1/3 c chopped, toasted hazelnuts
1/3 c dried banana chips
1 c homemade nutella

Assemble the tart by placing caramelized bananas on the bottom of the tart shell and the pour approximately 1 cup of homemade nutella into the shell. Finish by sprinkling additional chopped, toasted hazelnuts and banana chips over the nutella filling.  


  1. I've starred this in my reader. First, must buy tart pan!

  2. @Linda Thanks! I picked up my favorite tart pan up at Target. I've bought fancy ones from kitchen stores as well but I don't think it's neccessry to spend the extra bucks.

  3. I'm going to have to make some nutella! The fresh, homemade stuff must be amazing. And, this tart looks fantastic. Bananas with chocolate and nuts is just a lovely thing.

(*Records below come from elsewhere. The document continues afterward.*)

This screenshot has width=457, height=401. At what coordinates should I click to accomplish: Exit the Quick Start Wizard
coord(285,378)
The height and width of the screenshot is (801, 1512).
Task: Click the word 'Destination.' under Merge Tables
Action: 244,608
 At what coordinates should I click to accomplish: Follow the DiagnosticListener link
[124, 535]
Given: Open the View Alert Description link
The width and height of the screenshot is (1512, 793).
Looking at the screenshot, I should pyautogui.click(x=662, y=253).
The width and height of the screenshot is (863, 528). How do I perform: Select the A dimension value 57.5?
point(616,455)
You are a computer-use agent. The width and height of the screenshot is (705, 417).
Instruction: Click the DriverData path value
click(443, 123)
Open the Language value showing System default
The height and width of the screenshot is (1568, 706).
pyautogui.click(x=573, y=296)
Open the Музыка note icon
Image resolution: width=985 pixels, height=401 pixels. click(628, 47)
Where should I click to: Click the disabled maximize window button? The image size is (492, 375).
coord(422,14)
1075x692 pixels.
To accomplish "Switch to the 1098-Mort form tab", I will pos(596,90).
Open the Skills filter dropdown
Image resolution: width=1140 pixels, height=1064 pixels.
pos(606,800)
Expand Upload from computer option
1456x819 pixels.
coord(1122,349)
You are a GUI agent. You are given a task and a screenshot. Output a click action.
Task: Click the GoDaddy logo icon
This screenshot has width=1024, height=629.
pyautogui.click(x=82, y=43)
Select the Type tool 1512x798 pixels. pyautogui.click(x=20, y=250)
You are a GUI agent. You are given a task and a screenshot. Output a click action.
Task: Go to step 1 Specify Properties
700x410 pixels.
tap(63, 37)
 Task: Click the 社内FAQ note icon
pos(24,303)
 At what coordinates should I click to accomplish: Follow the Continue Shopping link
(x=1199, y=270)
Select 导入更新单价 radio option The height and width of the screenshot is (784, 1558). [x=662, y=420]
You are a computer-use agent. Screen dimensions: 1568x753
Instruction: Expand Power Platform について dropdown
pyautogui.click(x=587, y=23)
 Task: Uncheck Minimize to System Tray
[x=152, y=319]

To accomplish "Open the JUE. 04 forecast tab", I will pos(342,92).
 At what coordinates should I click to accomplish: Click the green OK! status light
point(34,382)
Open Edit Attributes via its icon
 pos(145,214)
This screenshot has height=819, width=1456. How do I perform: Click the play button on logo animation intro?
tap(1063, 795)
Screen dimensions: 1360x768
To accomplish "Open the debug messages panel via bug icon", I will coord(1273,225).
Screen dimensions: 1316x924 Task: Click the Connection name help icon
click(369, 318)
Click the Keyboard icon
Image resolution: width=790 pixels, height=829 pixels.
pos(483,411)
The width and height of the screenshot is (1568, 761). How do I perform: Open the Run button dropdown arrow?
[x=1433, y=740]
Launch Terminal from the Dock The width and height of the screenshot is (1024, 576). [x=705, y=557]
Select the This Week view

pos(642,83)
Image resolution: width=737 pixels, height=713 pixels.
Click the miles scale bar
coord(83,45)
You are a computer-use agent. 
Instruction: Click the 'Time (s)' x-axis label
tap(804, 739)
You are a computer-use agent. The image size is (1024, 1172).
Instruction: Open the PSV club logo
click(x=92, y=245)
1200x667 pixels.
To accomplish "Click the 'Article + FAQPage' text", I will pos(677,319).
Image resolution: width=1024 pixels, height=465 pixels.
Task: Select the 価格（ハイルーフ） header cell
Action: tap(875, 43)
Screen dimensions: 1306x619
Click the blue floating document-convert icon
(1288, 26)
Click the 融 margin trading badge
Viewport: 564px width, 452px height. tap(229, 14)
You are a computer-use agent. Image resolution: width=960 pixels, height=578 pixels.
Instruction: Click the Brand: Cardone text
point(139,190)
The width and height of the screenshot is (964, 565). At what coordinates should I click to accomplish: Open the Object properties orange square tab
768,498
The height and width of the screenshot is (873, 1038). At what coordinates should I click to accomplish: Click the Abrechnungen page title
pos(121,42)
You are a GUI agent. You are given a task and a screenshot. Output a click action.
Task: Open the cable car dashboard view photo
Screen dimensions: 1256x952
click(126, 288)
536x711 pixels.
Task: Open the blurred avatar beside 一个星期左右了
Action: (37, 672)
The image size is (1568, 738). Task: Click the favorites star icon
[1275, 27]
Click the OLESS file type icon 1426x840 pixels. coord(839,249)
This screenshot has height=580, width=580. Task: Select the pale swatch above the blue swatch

  4. Wow, how cool is that?! I love Dorie Greenspan :D
    THe tart looks amazing, very decadent. Because it has bananas (hubby hates them) I'd get to eat it all on my own too :) Love it!
    *kisses* HH

  5. Drooooooooooling. This looks amazing. Minus the bananas and nutella, the chocolate tart shell alone seems divine. May I borrow for some mini chocolate cherry tarts I'm working on for an upcoming baby shower?

  6. @ Lisa You should! I think you'd really like homemade Nutella.

    @HH You'd be a lucky girl, albeit with an unhappy husband! A tart all to yourself- how decadent!

    @ATXGastronomist I really liked this chocolate tart dough. You should defintely use it- it's a keeper!